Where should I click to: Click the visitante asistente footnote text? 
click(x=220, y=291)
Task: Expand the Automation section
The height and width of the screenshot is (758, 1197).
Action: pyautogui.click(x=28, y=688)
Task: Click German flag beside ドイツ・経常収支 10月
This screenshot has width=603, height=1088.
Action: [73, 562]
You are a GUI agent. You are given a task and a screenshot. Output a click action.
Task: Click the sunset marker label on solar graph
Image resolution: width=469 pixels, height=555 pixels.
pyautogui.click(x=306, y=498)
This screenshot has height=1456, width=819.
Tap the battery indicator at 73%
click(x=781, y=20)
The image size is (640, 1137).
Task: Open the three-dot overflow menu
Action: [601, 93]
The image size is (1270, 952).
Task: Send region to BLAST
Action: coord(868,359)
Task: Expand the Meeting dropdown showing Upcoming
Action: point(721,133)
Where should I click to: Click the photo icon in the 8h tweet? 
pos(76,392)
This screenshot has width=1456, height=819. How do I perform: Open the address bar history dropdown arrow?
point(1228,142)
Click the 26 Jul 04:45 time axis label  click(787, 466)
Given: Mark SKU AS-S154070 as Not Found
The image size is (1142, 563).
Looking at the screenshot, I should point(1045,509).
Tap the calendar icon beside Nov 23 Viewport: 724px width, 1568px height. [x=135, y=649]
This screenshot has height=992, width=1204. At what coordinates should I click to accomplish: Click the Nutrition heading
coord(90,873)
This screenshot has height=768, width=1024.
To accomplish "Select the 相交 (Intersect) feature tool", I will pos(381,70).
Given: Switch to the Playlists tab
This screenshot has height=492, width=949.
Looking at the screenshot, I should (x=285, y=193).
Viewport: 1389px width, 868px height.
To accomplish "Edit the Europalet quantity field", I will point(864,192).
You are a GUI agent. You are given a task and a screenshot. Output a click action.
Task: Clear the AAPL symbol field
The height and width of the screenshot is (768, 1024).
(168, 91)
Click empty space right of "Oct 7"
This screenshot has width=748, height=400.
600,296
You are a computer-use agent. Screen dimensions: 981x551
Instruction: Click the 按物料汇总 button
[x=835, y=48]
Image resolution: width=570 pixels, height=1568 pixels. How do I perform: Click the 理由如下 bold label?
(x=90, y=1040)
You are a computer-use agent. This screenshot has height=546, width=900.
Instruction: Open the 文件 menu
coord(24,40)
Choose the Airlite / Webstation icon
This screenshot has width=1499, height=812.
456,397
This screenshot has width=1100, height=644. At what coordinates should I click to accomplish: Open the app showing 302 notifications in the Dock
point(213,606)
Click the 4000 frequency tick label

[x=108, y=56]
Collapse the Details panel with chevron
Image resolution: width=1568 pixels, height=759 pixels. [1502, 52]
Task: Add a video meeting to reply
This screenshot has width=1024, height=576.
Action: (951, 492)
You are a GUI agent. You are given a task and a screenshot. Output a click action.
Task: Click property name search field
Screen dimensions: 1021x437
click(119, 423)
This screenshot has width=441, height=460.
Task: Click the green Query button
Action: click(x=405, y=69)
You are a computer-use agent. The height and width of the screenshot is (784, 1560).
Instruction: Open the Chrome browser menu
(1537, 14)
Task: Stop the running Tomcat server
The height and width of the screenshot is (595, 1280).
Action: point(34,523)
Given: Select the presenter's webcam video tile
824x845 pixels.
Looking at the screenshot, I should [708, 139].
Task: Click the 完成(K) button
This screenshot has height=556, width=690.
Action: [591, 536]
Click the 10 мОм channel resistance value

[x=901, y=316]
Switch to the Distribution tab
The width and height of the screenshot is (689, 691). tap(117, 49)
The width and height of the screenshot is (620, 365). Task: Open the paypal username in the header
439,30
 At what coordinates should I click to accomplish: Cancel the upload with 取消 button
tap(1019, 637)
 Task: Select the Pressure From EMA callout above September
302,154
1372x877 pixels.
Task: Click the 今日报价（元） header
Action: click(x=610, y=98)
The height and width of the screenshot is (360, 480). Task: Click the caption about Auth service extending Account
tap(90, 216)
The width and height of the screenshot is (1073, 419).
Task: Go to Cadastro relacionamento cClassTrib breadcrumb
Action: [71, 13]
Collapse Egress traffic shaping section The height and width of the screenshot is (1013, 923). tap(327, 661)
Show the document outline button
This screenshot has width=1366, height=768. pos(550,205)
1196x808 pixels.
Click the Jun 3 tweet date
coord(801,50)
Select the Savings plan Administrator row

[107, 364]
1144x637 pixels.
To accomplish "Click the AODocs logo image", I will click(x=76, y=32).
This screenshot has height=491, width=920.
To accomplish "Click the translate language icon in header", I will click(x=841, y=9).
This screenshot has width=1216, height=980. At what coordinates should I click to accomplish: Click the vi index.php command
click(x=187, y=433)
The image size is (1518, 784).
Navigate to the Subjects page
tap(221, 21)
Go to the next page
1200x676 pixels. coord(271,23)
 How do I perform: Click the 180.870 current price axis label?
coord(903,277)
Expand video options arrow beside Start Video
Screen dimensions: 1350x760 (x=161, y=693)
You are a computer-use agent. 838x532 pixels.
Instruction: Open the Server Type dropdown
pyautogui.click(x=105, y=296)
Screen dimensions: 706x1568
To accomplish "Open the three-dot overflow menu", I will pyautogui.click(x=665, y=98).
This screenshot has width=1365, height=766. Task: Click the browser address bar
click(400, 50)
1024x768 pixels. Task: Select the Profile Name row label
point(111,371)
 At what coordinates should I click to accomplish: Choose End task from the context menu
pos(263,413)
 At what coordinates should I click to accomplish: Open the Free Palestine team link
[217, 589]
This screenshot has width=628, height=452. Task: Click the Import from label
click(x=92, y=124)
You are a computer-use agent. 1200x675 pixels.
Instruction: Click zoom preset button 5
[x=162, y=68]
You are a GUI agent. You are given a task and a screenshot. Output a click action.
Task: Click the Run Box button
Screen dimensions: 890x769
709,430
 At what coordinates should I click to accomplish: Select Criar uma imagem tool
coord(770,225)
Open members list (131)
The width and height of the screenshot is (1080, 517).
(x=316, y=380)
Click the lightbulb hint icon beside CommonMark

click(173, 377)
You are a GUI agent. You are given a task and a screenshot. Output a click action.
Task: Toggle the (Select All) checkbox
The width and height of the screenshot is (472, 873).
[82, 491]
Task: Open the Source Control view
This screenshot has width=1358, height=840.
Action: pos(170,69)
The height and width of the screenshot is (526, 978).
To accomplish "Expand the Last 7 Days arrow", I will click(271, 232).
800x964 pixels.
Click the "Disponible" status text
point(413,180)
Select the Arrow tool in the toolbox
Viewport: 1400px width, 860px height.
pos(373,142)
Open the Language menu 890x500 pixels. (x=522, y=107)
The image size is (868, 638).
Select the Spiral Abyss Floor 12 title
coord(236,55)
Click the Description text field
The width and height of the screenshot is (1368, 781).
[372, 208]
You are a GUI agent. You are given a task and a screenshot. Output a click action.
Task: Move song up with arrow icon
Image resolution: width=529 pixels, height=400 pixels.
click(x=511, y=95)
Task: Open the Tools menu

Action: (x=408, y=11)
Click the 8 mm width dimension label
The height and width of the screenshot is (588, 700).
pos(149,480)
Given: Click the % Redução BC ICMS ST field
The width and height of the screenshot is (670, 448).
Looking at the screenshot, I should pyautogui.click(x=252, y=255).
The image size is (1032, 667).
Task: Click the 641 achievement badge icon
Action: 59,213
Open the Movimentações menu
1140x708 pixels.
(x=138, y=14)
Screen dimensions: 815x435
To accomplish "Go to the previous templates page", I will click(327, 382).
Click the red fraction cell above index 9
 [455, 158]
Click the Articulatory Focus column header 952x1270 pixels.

REQUIRED WORK
Each record above needs to be reproduced exactly as written.

TASK ANSWER
Where should I click to: Click the visitante asistente footnote text? 
click(x=220, y=291)
Task: Expand the Automation section
The height and width of the screenshot is (758, 1197).
Action: pyautogui.click(x=28, y=688)
Task: Click German flag beside ドイツ・経常収支 10月
This screenshot has width=603, height=1088.
Action: [73, 562]
You are a GUI agent. You are given a task and a screenshot. Output a click action.
Task: Click the sunset marker label on solar graph
Image resolution: width=469 pixels, height=555 pixels.
pyautogui.click(x=306, y=498)
This screenshot has height=1456, width=819.
Tap the battery indicator at 73%
click(x=781, y=20)
The image size is (640, 1137).
Task: Open the three-dot overflow menu
Action: [601, 93]
The image size is (1270, 952).
Task: Send region to BLAST
Action: coord(868,359)
Task: Expand the Meeting dropdown showing Upcoming
Action: point(721,133)
Where should I click to: Click the photo icon in the 8h tweet? 
pos(76,392)
This screenshot has width=1456, height=819. How do I perform: Open the address bar history dropdown arrow?
point(1228,142)
Click the 26 Jul 04:45 time axis label  click(787, 466)
Given: Mark SKU AS-S154070 as Not Found
The image size is (1142, 563).
Looking at the screenshot, I should point(1045,509).
Tap the calendar icon beside Nov 23 Viewport: 724px width, 1568px height. [x=135, y=649]
This screenshot has height=992, width=1204. At what coordinates should I click to accomplish: Click the Nutrition heading
coord(90,873)
This screenshot has height=768, width=1024.
To accomplish "Select the 相交 (Intersect) feature tool", I will pos(381,70).
Given: Switch to the Playlists tab
This screenshot has height=492, width=949.
Looking at the screenshot, I should (x=285, y=193).
Viewport: 1389px width, 868px height.
To accomplish "Edit the Europalet quantity field", I will point(864,192).
You are a GUI agent. You are given a task and a screenshot. Output a click action.
Task: Clear the AAPL symbol field
The height and width of the screenshot is (768, 1024).
(168, 91)
Click empty space right of "Oct 7"
This screenshot has width=748, height=400.
600,296
You are a computer-use agent. Screen dimensions: 981x551
Instruction: Click the 按物料汇总 button
[x=835, y=48]
Image resolution: width=570 pixels, height=1568 pixels. How do I perform: Click the 理由如下 bold label?
(x=90, y=1040)
You are a computer-use agent. This screenshot has height=546, width=900.
Instruction: Open the 文件 menu
coord(24,40)
Choose the Airlite / Webstation icon
This screenshot has width=1499, height=812.
456,397
This screenshot has width=1100, height=644. At what coordinates should I click to accomplish: Open the app showing 302 notifications in the Dock
point(213,606)
Click the 4000 frequency tick label

[x=108, y=56]
Collapse the Details panel with chevron
Image resolution: width=1568 pixels, height=759 pixels. [1502, 52]
Task: Add a video meeting to reply
This screenshot has width=1024, height=576.
Action: (951, 492)
You are a GUI agent. You are given a task and a screenshot. Output a click action.
Task: Click property name search field
Screen dimensions: 1021x437
click(119, 423)
This screenshot has width=441, height=460.
Task: Click the green Query button
Action: click(x=405, y=69)
You are a computer-use agent. The height and width of the screenshot is (784, 1560).
Instruction: Open the Chrome browser menu
(1537, 14)
Task: Stop the running Tomcat server
The height and width of the screenshot is (595, 1280).
Action: point(34,523)
Given: Select the presenter's webcam video tile
824x845 pixels.
Looking at the screenshot, I should [708, 139].
Task: Click the 完成(K) button
This screenshot has height=556, width=690.
Action: [591, 536]
Click the 10 мОм channel resistance value

[x=901, y=316]
Switch to the Distribution tab
The width and height of the screenshot is (689, 691). tap(117, 49)
The width and height of the screenshot is (620, 365). Task: Open the paypal username in the header
439,30
 At what coordinates should I click to accomplish: Cancel the upload with 取消 button
tap(1019, 637)
 Task: Select the Pressure From EMA callout above September
302,154
1372x877 pixels.
Task: Click the 今日报价（元） header
Action: click(x=610, y=98)
The height and width of the screenshot is (360, 480). Task: Click the caption about Auth service extending Account
tap(90, 216)
The width and height of the screenshot is (1073, 419).
Task: Go to Cadastro relacionamento cClassTrib breadcrumb
Action: [71, 13]
Collapse Egress traffic shaping section The height and width of the screenshot is (1013, 923). tap(327, 661)
Show the document outline button
This screenshot has width=1366, height=768. pos(550,205)
1196x808 pixels.
Click the Jun 3 tweet date
coord(801,50)
Select the Savings plan Administrator row

[107, 364]
1144x637 pixels.
To accomplish "Click the AODocs logo image", I will click(x=76, y=32).
This screenshot has height=491, width=920.
To accomplish "Click the translate language icon in header", I will click(x=841, y=9).
This screenshot has width=1216, height=980. At what coordinates should I click to accomplish: Click the vi index.php command
click(x=187, y=433)
The image size is (1518, 784).
Navigate to the Subjects page
tap(221, 21)
Go to the next page
1200x676 pixels. coord(271,23)
 How do I perform: Click the 180.870 current price axis label?
coord(903,277)
Expand video options arrow beside Start Video
Screen dimensions: 1350x760 (x=161, y=693)
You are a computer-use agent. 838x532 pixels.
Instruction: Open the Server Type dropdown
pyautogui.click(x=105, y=296)
Screen dimensions: 706x1568
To accomplish "Open the three-dot overflow menu", I will pyautogui.click(x=665, y=98).
This screenshot has width=1365, height=766. Task: Click the browser address bar
click(400, 50)
1024x768 pixels. Task: Select the Profile Name row label
point(111,371)
 At what coordinates should I click to accomplish: Choose End task from the context menu
pos(263,413)
 At what coordinates should I click to accomplish: Open the Free Palestine team link
[217, 589]
This screenshot has width=628, height=452. Task: Click the Import from label
click(x=92, y=124)
You are a computer-use agent. 1200x675 pixels.
Instruction: Click zoom preset button 5
[x=162, y=68]
You are a GUI agent. You are given a task and a screenshot. Output a click action.
Task: Click the Run Box button
Screen dimensions: 890x769
709,430
 At what coordinates should I click to accomplish: Select Criar uma imagem tool
coord(770,225)
Open members list (131)
The width and height of the screenshot is (1080, 517).
(x=316, y=380)
Click the lightbulb hint icon beside CommonMark

click(173, 377)
You are a GUI agent. You are given a task and a screenshot. Output a click action.
Task: Toggle the (Select All) checkbox
The width and height of the screenshot is (472, 873).
[82, 491]
Task: Open the Source Control view
This screenshot has width=1358, height=840.
Action: pos(170,69)
The height and width of the screenshot is (526, 978).
To accomplish "Expand the Last 7 Days arrow", I will click(271, 232).
800x964 pixels.
Click the "Disponible" status text
point(413,180)
Select the Arrow tool in the toolbox
Viewport: 1400px width, 860px height.
pos(373,142)
Open the Language menu 890x500 pixels. (x=522, y=107)
The image size is (868, 638).
Select the Spiral Abyss Floor 12 title
coord(236,55)
Click the Description text field
The width and height of the screenshot is (1368, 781).
[372, 208]
You are a GUI agent. You are given a task and a screenshot. Output a click action.
Task: Move song up with arrow icon
Image resolution: width=529 pixels, height=400 pixels.
click(x=511, y=95)
Task: Open the Tools menu

Action: (x=408, y=11)
Click the 8 mm width dimension label
The height and width of the screenshot is (588, 700).
pos(149,480)
Given: Click the % Redução BC ICMS ST field
The width and height of the screenshot is (670, 448).
Looking at the screenshot, I should pyautogui.click(x=252, y=255).
The image size is (1032, 667).
Task: Click the 641 achievement badge icon
Action: 59,213
Open the Movimentações menu
1140x708 pixels.
(x=138, y=14)
Screen dimensions: 815x435
To accomplish "Go to the previous templates page", I will click(327, 382).
Click the red fraction cell above index 9
 [455, 158]
Click the Articulatory Focus column header 952x1270 pixels.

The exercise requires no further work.